- _Set exercise_
Copy each of the records below word for word, line by line, and leave the pictures out of your copy.

- _Input material_
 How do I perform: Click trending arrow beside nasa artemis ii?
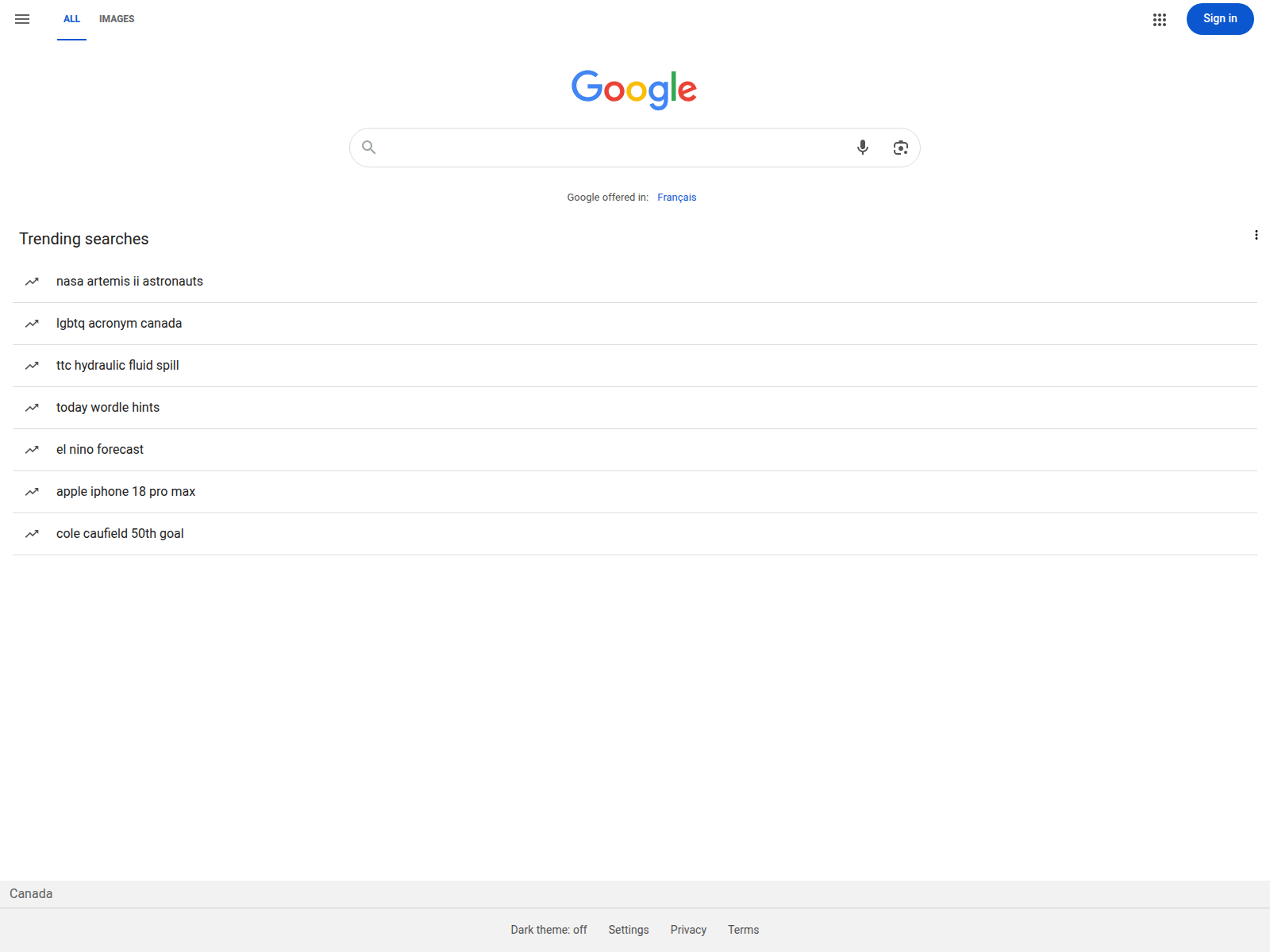32,282
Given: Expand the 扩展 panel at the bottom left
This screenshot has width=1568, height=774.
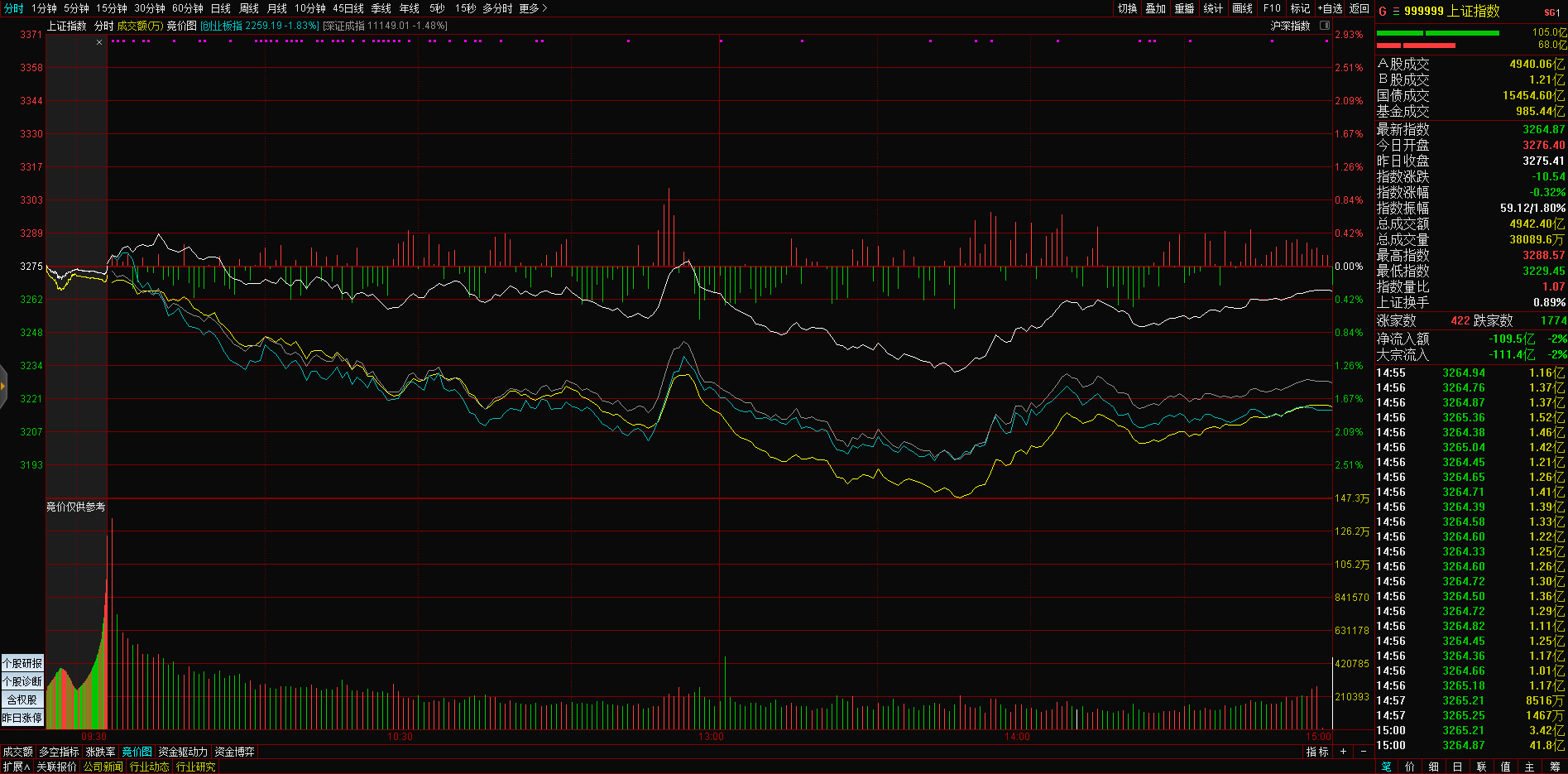Looking at the screenshot, I should coord(16,767).
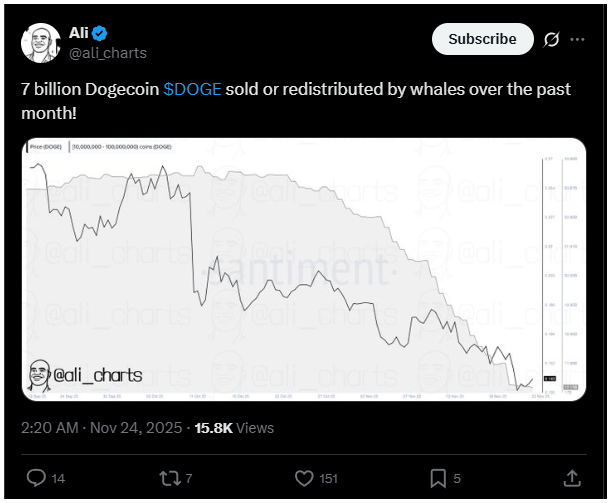This screenshot has height=503, width=611.
Task: Click the reply count showing 14
Action: click(57, 478)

- _Full output_
 How do I perform: Click trending arrow beside nasa artemis ii?
32,282
Given: Expand the 扩展 panel at the bottom left
This screenshot has width=1568, height=774.
Looking at the screenshot, I should coord(16,767).
This screenshot has height=503, width=611.
Task: Click the reply count showing 14
Action: click(57, 478)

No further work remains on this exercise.